Working through all the problems in Spivak's Calculus (3E) and hit a snag here.
Given $c, d \in R$, and distinct $x_1, ..., x_n \in R$, show that for any given $1 \leq i \leq n$ there exists a polynomial function $f$ of degree $2n-1$ such that $f(x_i) = c$, $f'(x_i) = d$, and $f$ has a double root at every other $x_j$.
Here's what I have so far:
In order for it to have a double root at those points, such a function must take the form $f(x) = (x - x_1)^2...(x-x_{i-1})^2(x-x_{i+1})^2...(x-{x_n})^2H(x)$
Where $H(x)$ is some polynomial. Furthermore, since the double roots already give it an order of $2n-2$, $H(x) = ax+b$.

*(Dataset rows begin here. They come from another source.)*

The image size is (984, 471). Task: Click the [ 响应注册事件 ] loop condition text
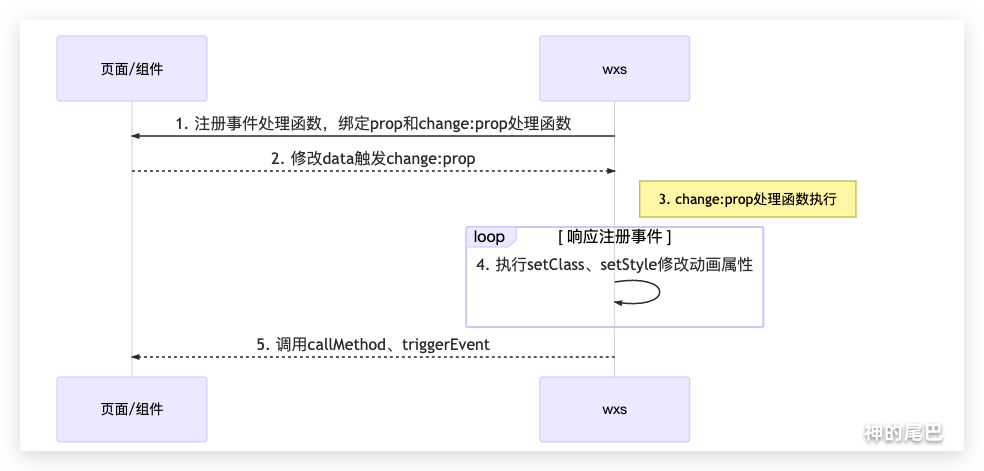pos(614,237)
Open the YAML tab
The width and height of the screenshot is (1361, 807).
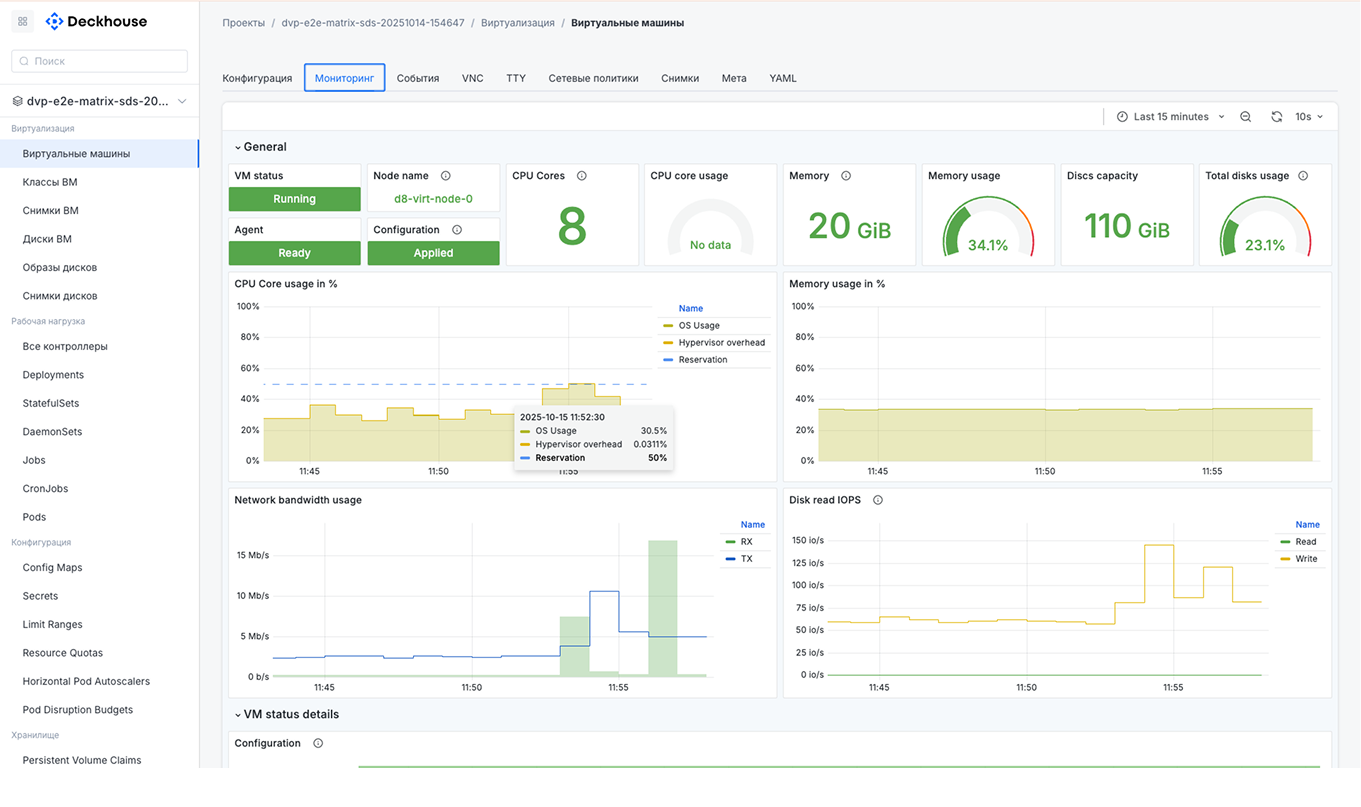[x=783, y=78]
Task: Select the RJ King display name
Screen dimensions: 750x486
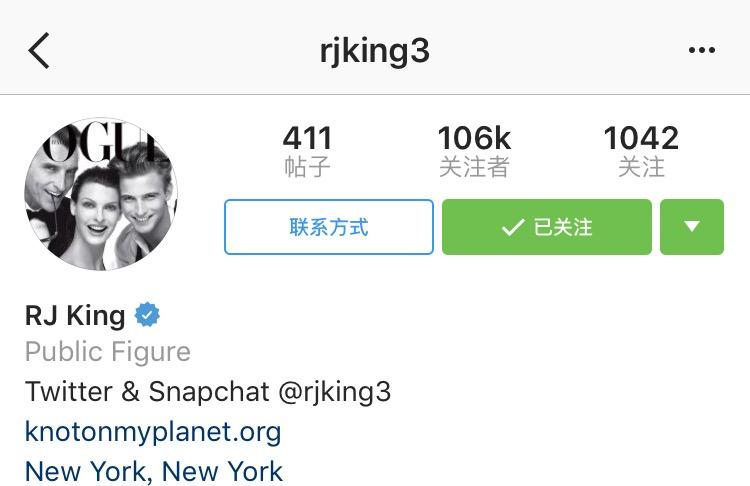Action: point(75,316)
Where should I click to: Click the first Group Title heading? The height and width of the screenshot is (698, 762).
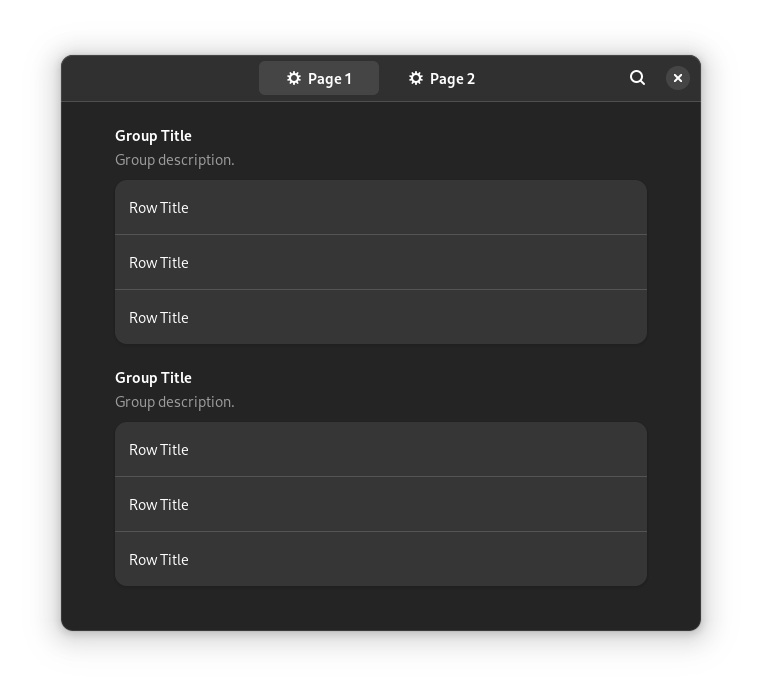153,136
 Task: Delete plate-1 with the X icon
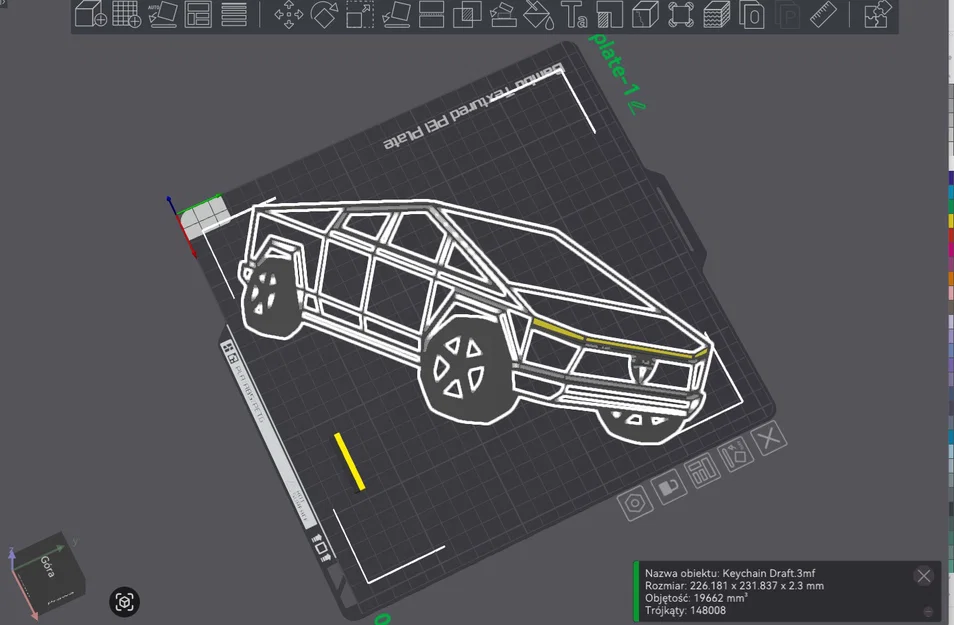coord(768,440)
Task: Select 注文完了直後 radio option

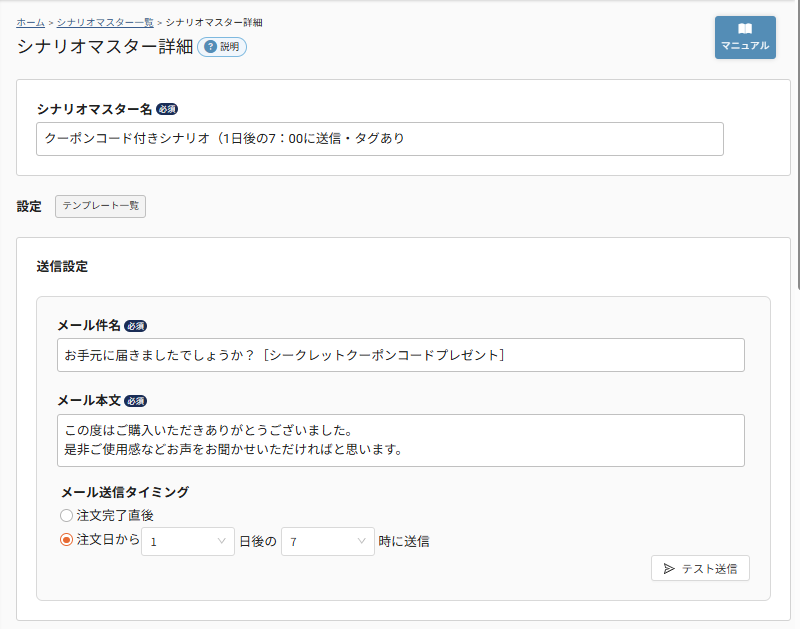Action: pyautogui.click(x=67, y=515)
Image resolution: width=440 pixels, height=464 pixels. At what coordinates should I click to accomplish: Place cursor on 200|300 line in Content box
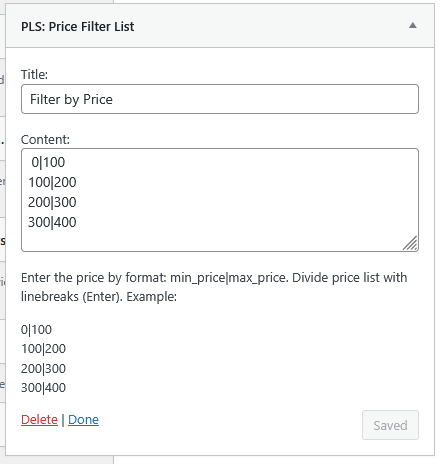pyautogui.click(x=52, y=202)
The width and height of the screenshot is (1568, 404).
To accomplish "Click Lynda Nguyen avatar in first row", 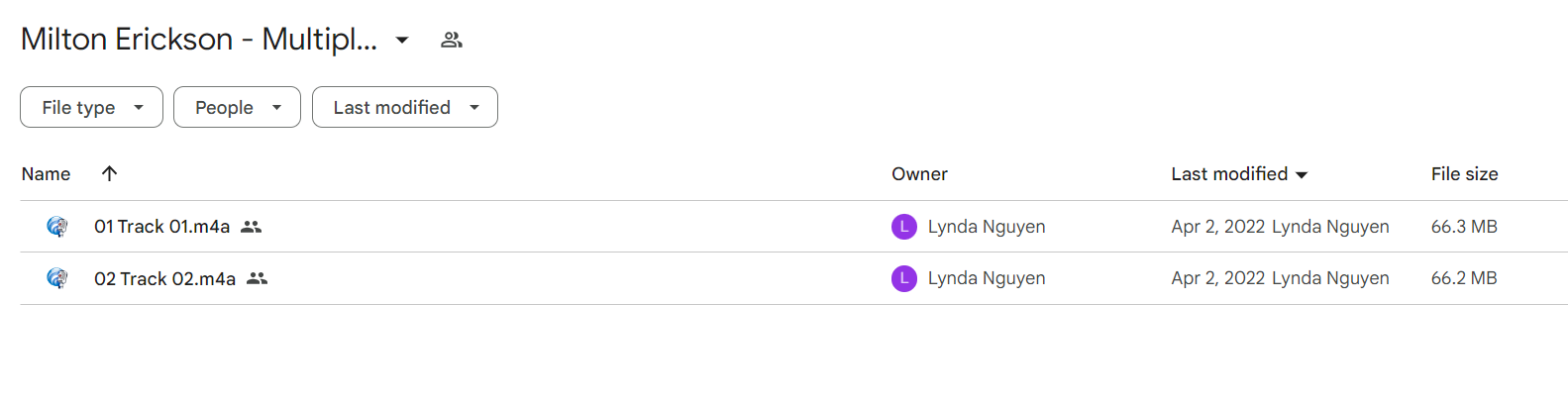I will pos(904,227).
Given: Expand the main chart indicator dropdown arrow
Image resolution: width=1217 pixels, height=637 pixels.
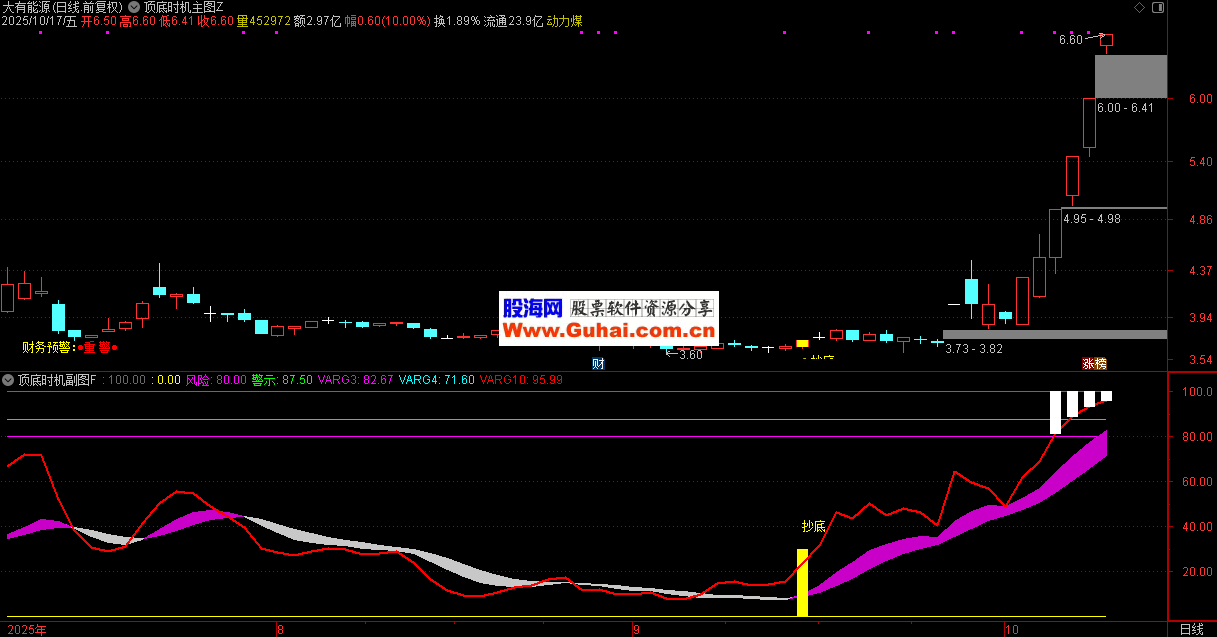Looking at the screenshot, I should tap(134, 6).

So we have $f(x) = (x - x_1)^2...(x-x_{i-1})^2(x-x_{i+1})^2...(x-{x_n})^2(ax+b)$
Or $f(x) = g(x)(ax+b)$ to shorten it.
Now we end up with a system of equations with two unknowns $a$ and $b$:
$g(x_i)x_ia+g(x_i)b = c$
$(g'(x_i)x_i + g(x_i))a + g'(x_i)b = d$
The determinant of the coefficient matrix is just $(g(x_i))^2$, which is non-zero since its only roots are the other $x_j$, i.e. the matrix is invertible, so it has a unique solution. There's just one problem:
What if $c = g(x_i)$ and $d = g'(x_i)$? Then the solution is $(a,b) = (0, 1)$ and our polynomial $f$ has degree $2n-2$ instead of $2n-1$. Am I missing something or is this an error in Spivak? Also, is there a list of errors somewhere online? Tried looking online but couldn't find one.